Walls and Fences in the 21st Century (Part 13 of 18)

Walls and Fences in the 21st Century (Part 13 of 18)

[For an explanation of these 18 posts, see Part 1 published on 3/27/2019.]

China-North Korea Fence

The entire Korean Peninsula of Southeast Asia juts out into the Pacific Ocean. To its west, North Korea’s immediate neighbor is China. To Korea’s east, Japan lies a short distance across the sea. Korea and Japan have fought several wars against each other.

Following WWII, Korea endured a civil war in 1950-1953 that included the U.S. This Korean War resulted in the formation of two nations: Communist North Korea, whose ally during this war was China, and democratic South Korea, whose ally was the U.S. A peace treaty was never attained.
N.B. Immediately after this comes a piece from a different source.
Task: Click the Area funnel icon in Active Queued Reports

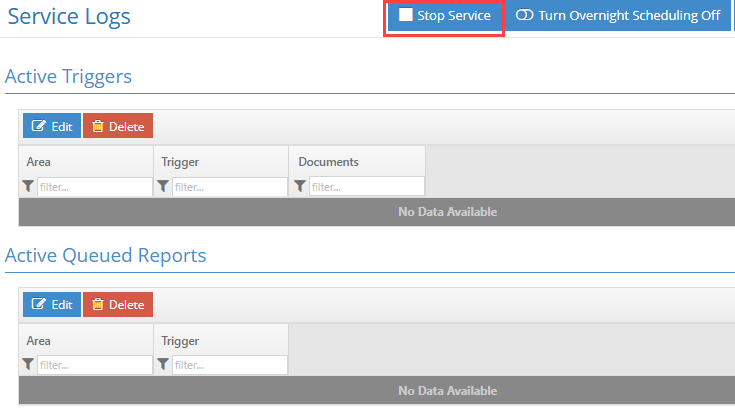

The Korean Demilitarized Zone (KDZ) was created to separate these two countries. It is a strip of land 155 miles long and 2.5 miles wide that runs east and west along the 38th parallel. The KDZ has been a volatile region throughout its more than 50-year history. Ever since this war, the U.S. has kept 38,000 of its own troops stationed along this zone and thus on the northern border of South Korea. All this time, belligerent North Korea has stationed its own troops on its side of the zone.

North Korea is a Stalinist, rogue state with a million-strong army. Its former demagogue dictator, President Kim Jong-il, died in 2011. He flouted international norms in efforts to build nuclear weapons. In 2016, his son Kim Jong-un succeeded him in becoming the Supreme Leader. He continues this nuclear weapons program. Yet during all of this time, North Korea had a collapsed economy with serious food shortages that were supplemented by both China and the U.S.

China and its main ally, North Korea, share an 880-mile border that consists of two mostly fordable rivers. For years, China feared a mass migration of starving North Koreans fleeing their nation’s western border and swarming into China.

So, in 2003, without any announcement or provocation, China began constructing a fifteen-foot-high concrete and barbed wire fence along its border with North Korea, mainly along its riverbanks. In 2006, North Korea conducted its first underground nuclear test. China deemed it an act of further belligerency and accelerated its fence project.

In mid-2007, North Korea started building its own fence with a road along part of its border with China, that is, alongside the Yalu River. Apparently, the purpose for this fence was to prevent its own impoverished citizens from fleeing their own country.